- [Data to use]
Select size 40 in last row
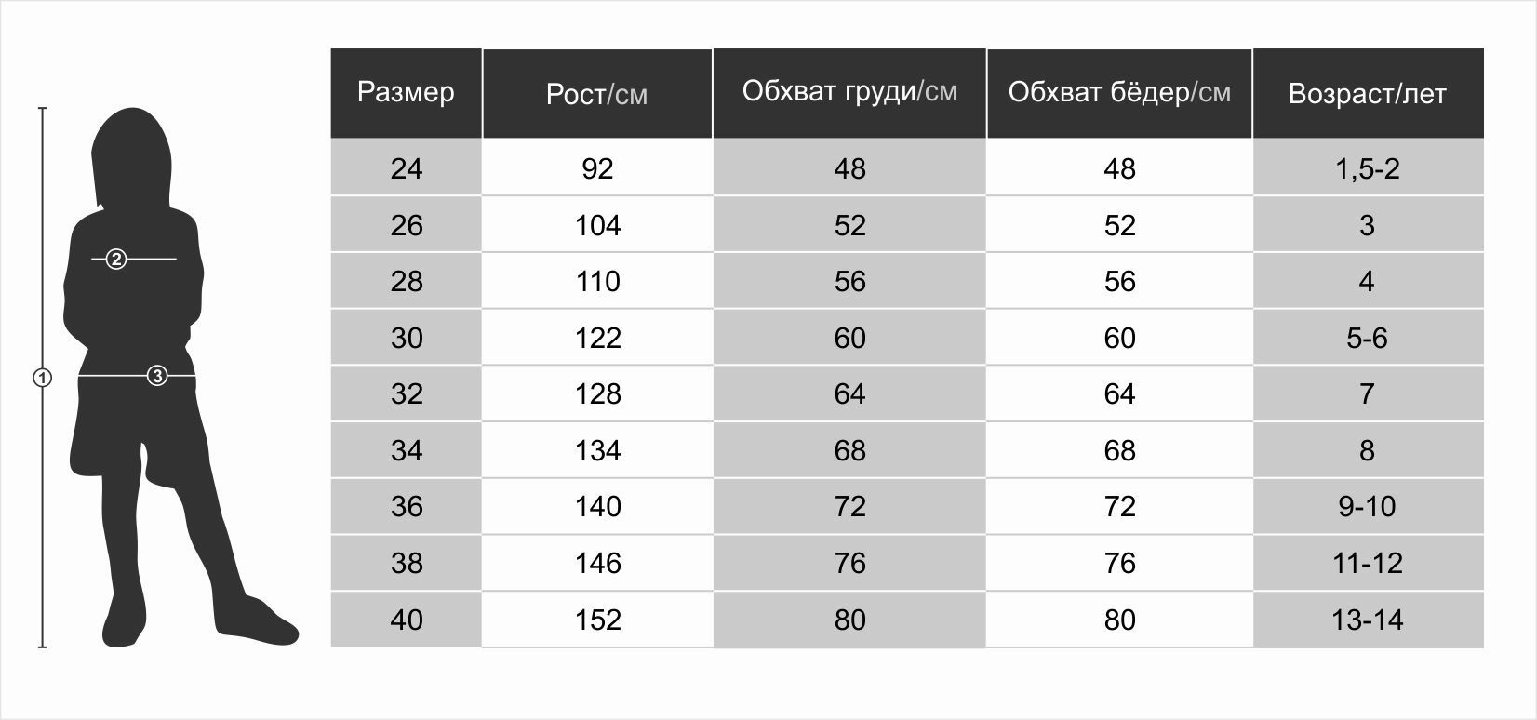This screenshot has height=720, width=1537. click(407, 620)
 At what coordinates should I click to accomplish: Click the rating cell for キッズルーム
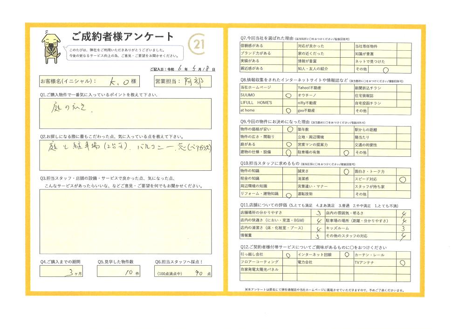[x=404, y=229]
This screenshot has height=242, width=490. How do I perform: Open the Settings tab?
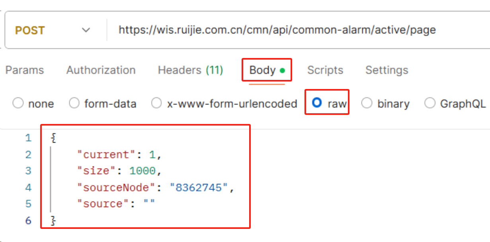(387, 70)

- [Work to be completed] Copy out the entries exactly as they stand, omitting the images.

- [Task solution]
Select size 40 in last row
This screenshot has height=720, width=1537. click(407, 620)
 At what coordinates should I click to accomplish: Click the rating cell for キッズルーム
[x=404, y=229]
This screenshot has height=242, width=490. How do I perform: Open the Settings tab?
(387, 70)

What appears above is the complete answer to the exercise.